Start of Material to process
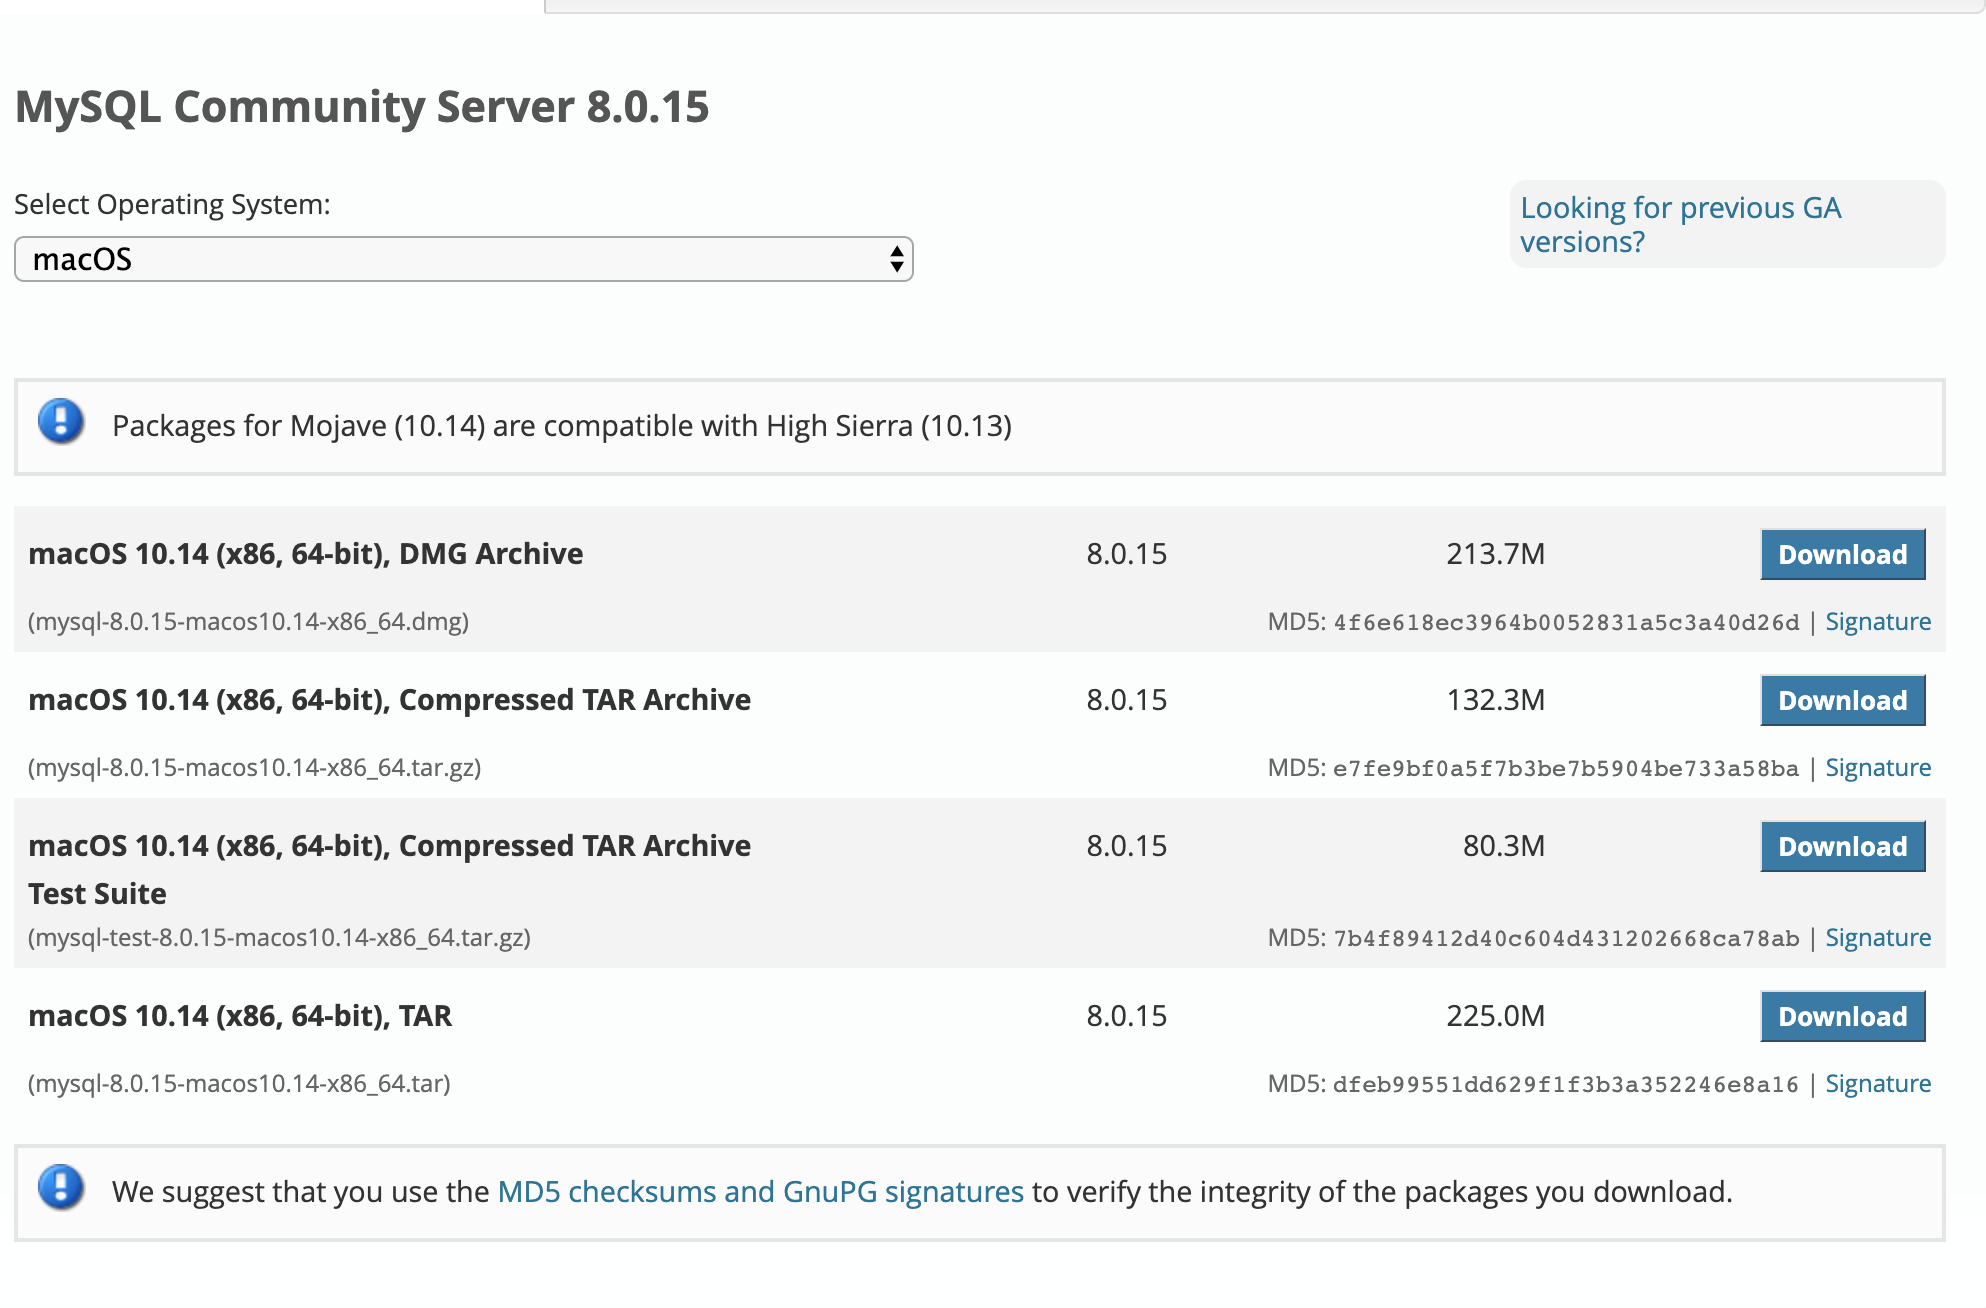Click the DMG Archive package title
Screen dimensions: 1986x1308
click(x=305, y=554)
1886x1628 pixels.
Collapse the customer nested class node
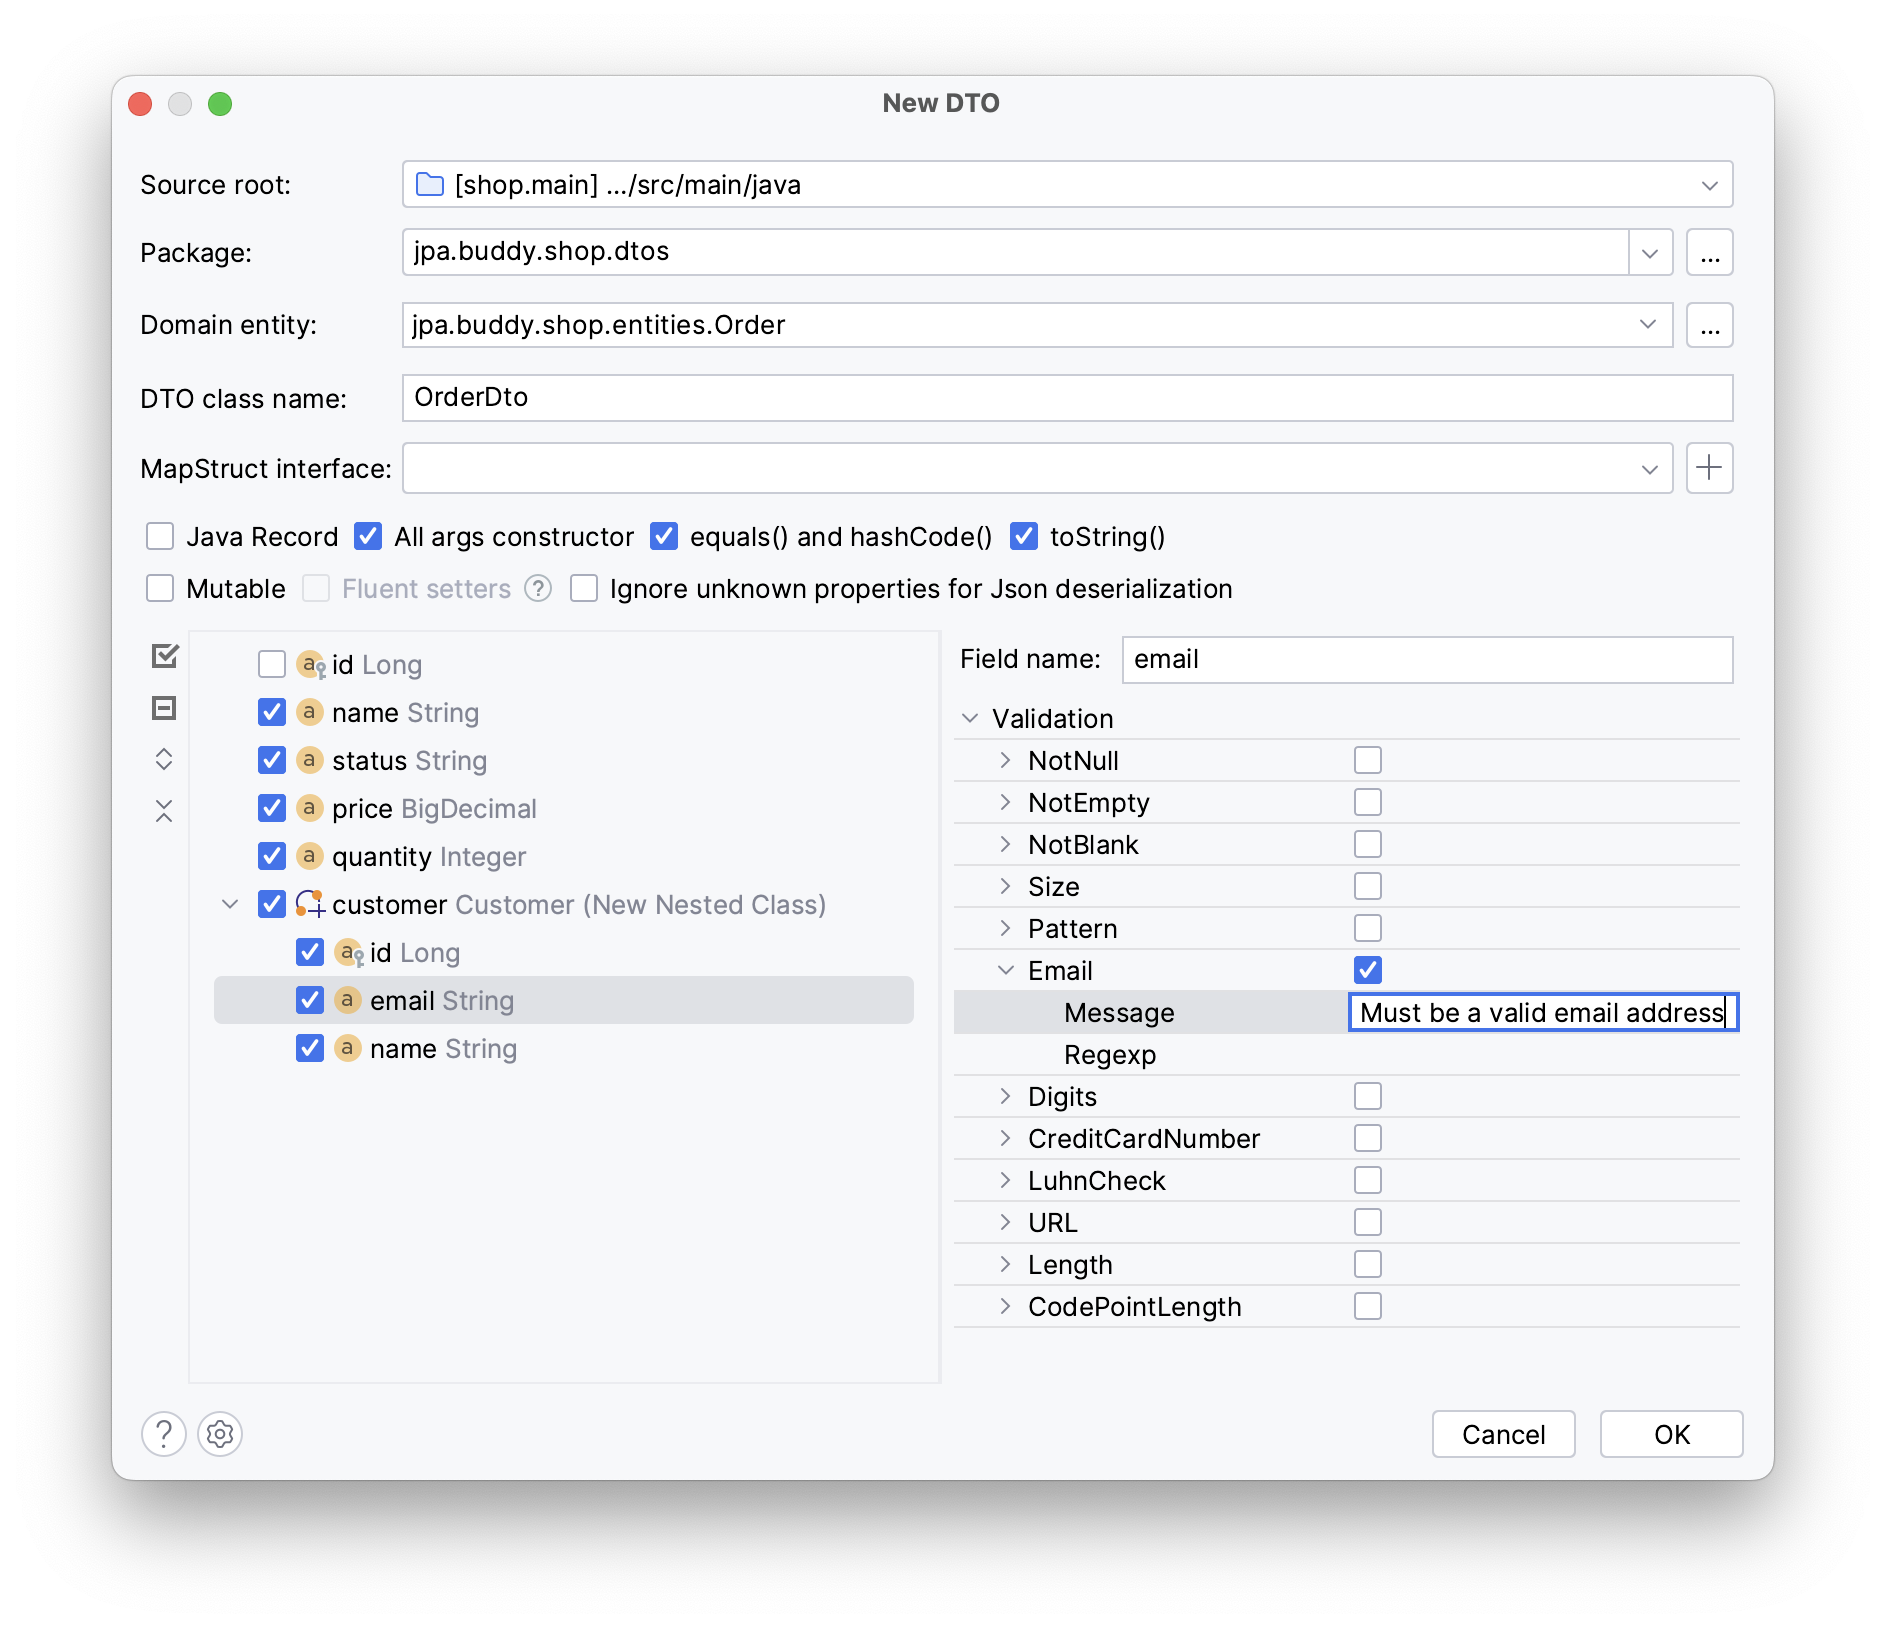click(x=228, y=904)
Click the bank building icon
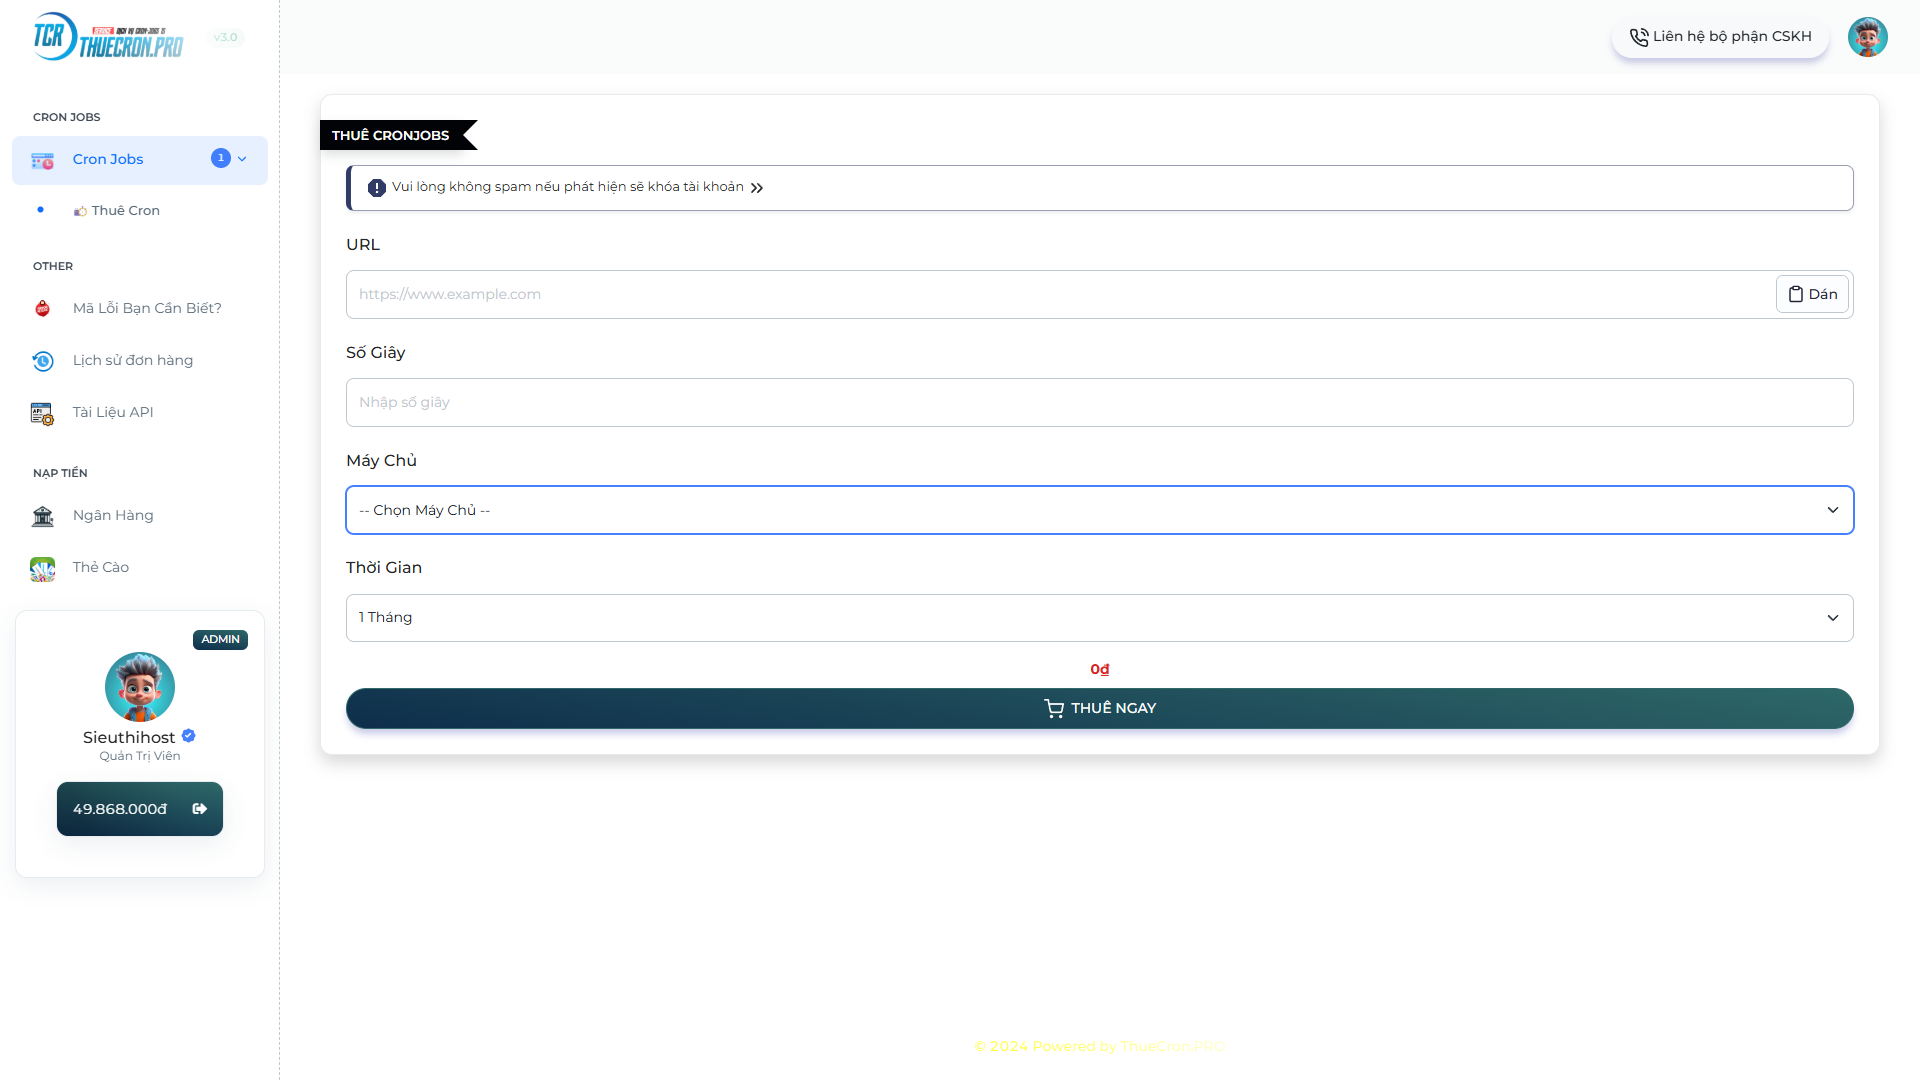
End of Material to process
### Exercise
Retype exactly, please, the span from the line holding "1886x1628 pixels." through the closing line of the data, both ends included, without the pictures.

### Output below
1886x1628 pixels.
Collapse the customer nested class node
click(x=228, y=904)
Click the bank building icon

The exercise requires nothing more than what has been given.